**Given instruction:**
Copy the stretch of rows from the line containing "Focus the exemple@monfournisseur.fr" through the end of the rows, leaving out the pictures.

### The records

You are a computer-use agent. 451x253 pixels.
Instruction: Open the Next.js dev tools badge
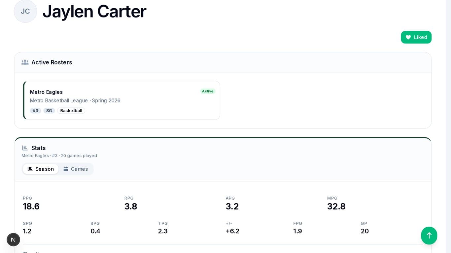[13, 239]
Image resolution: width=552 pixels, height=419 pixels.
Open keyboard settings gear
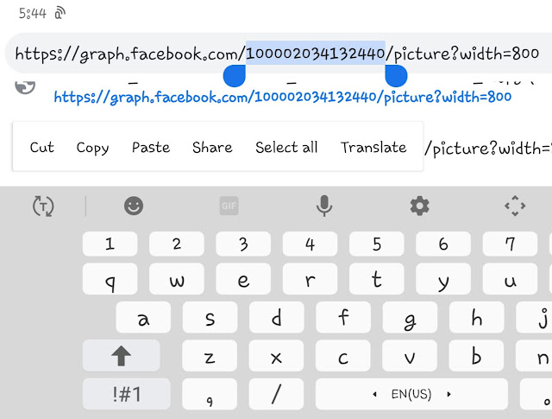420,206
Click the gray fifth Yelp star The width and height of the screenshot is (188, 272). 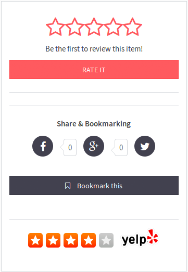(x=106, y=240)
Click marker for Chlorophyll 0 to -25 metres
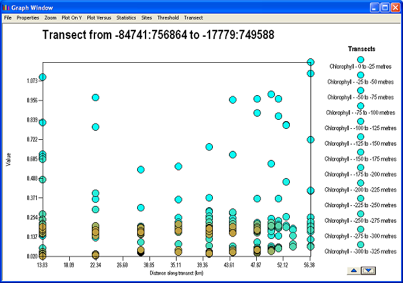This screenshot has height=283, width=403. 361,60
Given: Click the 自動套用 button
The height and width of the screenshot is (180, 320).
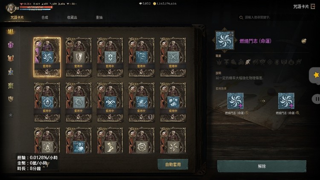Looking at the screenshot, I should click(x=173, y=165).
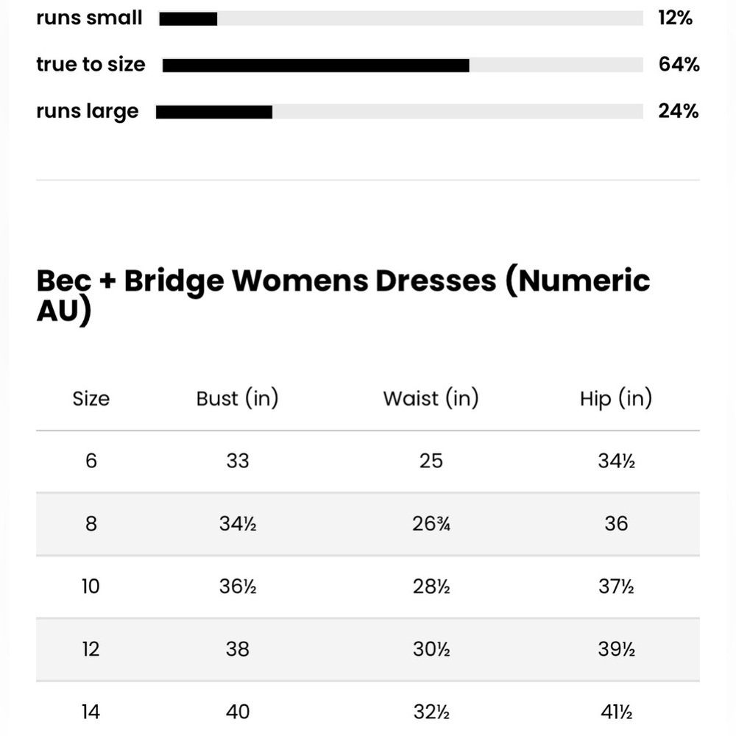Click the Waist (in) column header
This screenshot has width=736, height=736.
[x=431, y=398]
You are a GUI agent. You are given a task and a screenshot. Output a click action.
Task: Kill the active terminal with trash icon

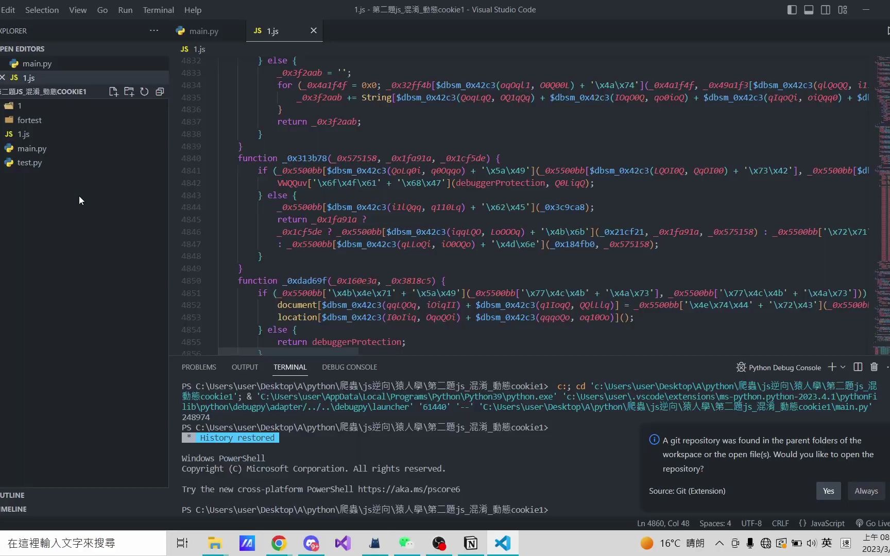pos(874,367)
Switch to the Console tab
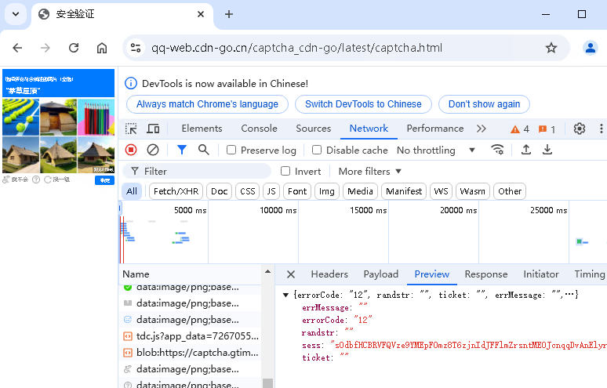The width and height of the screenshot is (607, 388). [259, 129]
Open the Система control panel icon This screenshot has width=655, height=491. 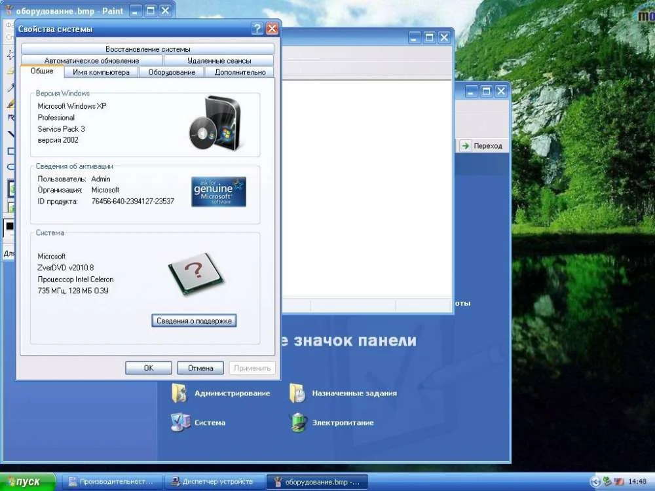click(180, 422)
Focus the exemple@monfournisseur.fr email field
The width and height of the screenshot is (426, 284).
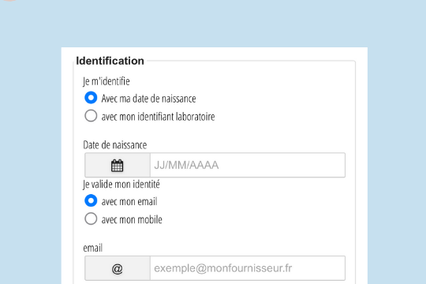pyautogui.click(x=248, y=268)
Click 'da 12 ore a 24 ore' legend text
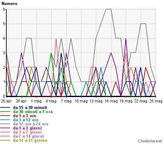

######

**Output:**
Focus the exemple@monfournisseur.fr email field
The width and height of the screenshot is (426, 284).
pyautogui.click(x=248, y=268)
Click 'da 12 ore a 24 ore' legend text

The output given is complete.